The ground for the application for postponement was that the main witness, relied on by the Respondents to the application, will be in South Africa at the date of the hearing. The evidence is that she will be leaving on the 16th December and will not be returning until the 10th January 1994. That witness is Lauretta Gell. She is referred to by name in the Notice of Application and in the Notice of Appearance. She is clearly someone who will be able to give relevant evidence. The Respondents wish her to be present at the hearing.
The Tribunal refused the request for postponement for reasons that are understandable. The Industrial Tribunal is heavily pressed with a backlog of cases. Postponing a two day hearing at short notice is likely to increase rather than diminish the problems of the Industrial Tribunal in managing its case load. We have to view that general difficulty, however, against what is required as a matter of justice between these parties.
We can only interfere with the decision refusing postponement if we are satisfied that no reasonable Tribunal would have refused an adjournment in these circumstances. We have to be satisfied of that because the jurisdiction of this Tribunal is limited to errors of law on the part of an Industrial Tribunal.
We have reluctantly come to the conclusion that the only reasonable step that could have been taken by the Tribunal in this case was to grant an adjournment. If the matter had proceeded on the 20th December in the absence of Lauretta Gell there would still have had to be an adjournment of a part heard case for her evidence to be given at a later date. There would, therefore, be an inevitable delay in a decision on Mr Brann's application.
In our view, the only reasonable course in these circumstances would have been for the Industrial Tribunal to have postponed this matter to be heard as soon as possible after Lauretta Gell's return to England on the 10th January 1994. If the hearing begins after that date she will be able to be present throughout the hearing. There will then be no sense of injustice on the part of the Respondents in the way that the case has been conducted. The adjournment will not prejudice Mr Brann who neither opposed not supported the application by the Respondents.
We make it clear that there can be no question of any further adjournment of this matter on the grounds of the absence abroad of Lauretta Gell or anyone else. This case has been waiting quite long enough for hearing. The parties must make sure that their witnesses are available at the adjourned hearing. If they are not the matter will have to proceed in their absence. The Industrial Tribunal cannot repeatedly postpone the hearing of cases to suit the convenience of individual litigants.

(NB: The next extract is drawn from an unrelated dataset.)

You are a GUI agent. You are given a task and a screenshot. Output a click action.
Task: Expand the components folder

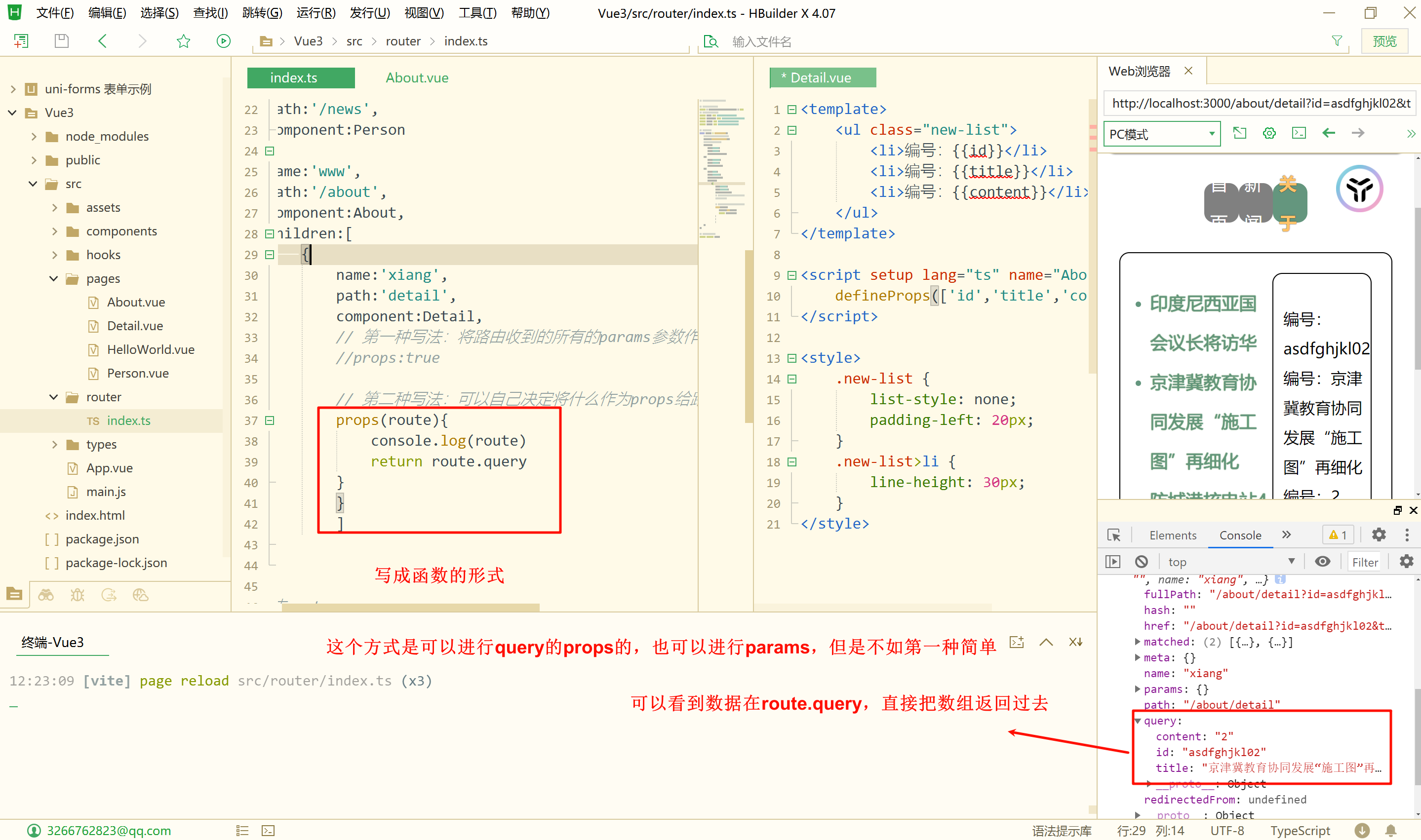pyautogui.click(x=54, y=231)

There is one other matter which we have mentioned during the hearing. There has been no direction for the exchange of witness statements in this case. We do not propose to order exchange, but it does appear to us to be a substantial case in which the issues between the parties may be better identified if the parties voluntarily exchange, prior to the hearing, the statements of the witnesses whom they intend to call.
For those reasons we will allow the appeal; we direct that the 20th and 21st December 1993 be vacated and that an application be made to the Industrial Tribunal to fix a new date as soon as possible after the 10th January 1994.